▶ EXERCISE: Retype exactly the lines that run from the line with "Task: Click the green" to the final line of the entries, keeping both ends and nothing else.

▶ Saved entries:
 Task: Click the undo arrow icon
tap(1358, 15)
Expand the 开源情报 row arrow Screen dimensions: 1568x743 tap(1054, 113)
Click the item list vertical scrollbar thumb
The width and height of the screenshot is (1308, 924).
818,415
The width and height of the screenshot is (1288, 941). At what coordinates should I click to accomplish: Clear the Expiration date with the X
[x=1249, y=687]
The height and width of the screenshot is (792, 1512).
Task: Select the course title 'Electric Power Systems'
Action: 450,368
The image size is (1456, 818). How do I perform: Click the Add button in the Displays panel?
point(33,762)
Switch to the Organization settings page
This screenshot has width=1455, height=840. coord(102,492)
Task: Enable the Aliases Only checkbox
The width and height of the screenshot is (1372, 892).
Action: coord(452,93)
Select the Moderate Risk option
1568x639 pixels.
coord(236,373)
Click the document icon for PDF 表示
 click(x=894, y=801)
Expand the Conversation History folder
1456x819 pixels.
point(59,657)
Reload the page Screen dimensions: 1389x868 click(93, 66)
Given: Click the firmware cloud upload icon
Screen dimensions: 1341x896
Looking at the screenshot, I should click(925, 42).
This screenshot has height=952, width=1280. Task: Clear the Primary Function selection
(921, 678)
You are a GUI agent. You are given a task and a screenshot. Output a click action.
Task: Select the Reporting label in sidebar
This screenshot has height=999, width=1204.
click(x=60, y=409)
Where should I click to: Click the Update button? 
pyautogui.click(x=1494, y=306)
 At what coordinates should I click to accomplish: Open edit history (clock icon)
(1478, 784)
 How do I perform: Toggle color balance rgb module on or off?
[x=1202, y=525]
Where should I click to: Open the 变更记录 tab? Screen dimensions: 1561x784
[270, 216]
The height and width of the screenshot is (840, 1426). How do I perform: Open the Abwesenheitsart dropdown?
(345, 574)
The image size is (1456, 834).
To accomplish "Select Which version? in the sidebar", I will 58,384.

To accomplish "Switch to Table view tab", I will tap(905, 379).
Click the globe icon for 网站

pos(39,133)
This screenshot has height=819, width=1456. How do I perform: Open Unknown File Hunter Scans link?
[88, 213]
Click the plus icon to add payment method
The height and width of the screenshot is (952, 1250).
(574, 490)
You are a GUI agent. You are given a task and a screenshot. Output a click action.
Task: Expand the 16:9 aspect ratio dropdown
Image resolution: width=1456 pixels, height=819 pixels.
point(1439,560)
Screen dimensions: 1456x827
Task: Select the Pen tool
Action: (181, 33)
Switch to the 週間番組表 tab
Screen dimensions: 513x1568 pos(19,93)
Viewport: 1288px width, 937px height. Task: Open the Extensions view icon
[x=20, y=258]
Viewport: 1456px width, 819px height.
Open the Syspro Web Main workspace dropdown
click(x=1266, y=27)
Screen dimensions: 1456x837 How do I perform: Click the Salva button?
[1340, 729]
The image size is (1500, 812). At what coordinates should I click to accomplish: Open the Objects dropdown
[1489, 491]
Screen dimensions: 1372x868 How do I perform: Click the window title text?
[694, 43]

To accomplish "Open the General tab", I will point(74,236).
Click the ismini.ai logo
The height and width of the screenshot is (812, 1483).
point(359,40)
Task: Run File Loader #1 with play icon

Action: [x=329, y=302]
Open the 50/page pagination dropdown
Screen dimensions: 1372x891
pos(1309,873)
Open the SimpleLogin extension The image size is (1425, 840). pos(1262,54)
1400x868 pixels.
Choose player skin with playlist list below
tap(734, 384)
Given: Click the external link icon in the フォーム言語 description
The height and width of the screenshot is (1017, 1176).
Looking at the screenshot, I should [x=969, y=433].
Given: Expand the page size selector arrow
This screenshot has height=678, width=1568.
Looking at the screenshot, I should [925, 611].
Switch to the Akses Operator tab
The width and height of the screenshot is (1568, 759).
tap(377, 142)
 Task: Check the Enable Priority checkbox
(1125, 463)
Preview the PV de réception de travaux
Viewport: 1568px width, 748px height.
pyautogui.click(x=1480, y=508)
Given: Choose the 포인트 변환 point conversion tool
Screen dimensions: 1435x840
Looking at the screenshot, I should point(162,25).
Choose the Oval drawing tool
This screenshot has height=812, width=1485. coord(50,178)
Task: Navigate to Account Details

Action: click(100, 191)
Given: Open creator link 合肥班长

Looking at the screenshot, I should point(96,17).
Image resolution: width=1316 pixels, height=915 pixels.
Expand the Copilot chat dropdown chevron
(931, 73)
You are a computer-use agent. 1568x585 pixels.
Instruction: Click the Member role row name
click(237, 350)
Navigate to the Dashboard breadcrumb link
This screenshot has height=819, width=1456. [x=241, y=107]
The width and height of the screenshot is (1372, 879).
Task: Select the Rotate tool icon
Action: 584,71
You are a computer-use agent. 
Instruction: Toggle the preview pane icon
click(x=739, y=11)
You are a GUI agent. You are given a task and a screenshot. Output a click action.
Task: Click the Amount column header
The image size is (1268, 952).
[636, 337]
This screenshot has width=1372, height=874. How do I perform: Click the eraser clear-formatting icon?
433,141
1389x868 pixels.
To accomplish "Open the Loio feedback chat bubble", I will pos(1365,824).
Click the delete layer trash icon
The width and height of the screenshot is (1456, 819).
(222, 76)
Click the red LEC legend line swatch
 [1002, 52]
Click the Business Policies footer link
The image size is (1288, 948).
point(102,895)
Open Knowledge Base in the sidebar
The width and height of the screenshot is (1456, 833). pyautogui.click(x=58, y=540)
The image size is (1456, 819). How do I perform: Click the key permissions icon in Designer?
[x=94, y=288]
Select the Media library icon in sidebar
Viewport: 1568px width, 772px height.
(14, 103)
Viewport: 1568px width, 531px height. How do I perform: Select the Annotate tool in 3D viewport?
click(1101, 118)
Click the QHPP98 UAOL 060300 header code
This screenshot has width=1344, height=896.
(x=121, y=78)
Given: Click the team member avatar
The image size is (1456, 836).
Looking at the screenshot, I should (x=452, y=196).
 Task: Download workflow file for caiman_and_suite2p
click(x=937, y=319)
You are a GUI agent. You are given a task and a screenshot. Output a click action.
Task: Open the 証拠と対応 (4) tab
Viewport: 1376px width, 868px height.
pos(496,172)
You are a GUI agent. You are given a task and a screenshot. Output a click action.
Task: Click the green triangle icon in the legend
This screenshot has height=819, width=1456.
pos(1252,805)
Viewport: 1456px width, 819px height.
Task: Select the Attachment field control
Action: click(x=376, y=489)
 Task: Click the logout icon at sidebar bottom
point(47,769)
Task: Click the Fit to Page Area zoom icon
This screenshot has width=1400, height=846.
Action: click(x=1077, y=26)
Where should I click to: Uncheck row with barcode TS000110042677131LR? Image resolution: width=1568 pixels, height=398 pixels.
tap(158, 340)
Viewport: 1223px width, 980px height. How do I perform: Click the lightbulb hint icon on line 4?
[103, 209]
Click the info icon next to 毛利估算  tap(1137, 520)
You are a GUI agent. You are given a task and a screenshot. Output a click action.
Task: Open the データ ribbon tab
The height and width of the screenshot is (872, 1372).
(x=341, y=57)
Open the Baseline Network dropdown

▶ RESULT FOR THIS TASK:
Task: Click the green triangle icon in the legend
This screenshot has height=819, width=1456.
pos(1252,805)
Viewport: 1456px width, 819px height.
Task: Select the Attachment field control
Action: click(x=376, y=489)
 Task: Click the logout icon at sidebar bottom
point(47,769)
Task: Click the Fit to Page Area zoom icon
This screenshot has width=1400, height=846.
Action: click(x=1077, y=26)
Where should I click to: Uncheck row with barcode TS000110042677131LR? Image resolution: width=1568 pixels, height=398 pixels.
tap(158, 340)
Viewport: 1223px width, 980px height. How do I perform: Click the lightbulb hint icon on line 4?
[103, 209]
Click the info icon next to 毛利估算  tap(1137, 520)
You are a GUI agent. You are given a task and a screenshot. Output a click action.
Task: Open the データ ribbon tab
The height and width of the screenshot is (872, 1372).
(x=341, y=57)
Open the Baseline Network dropdown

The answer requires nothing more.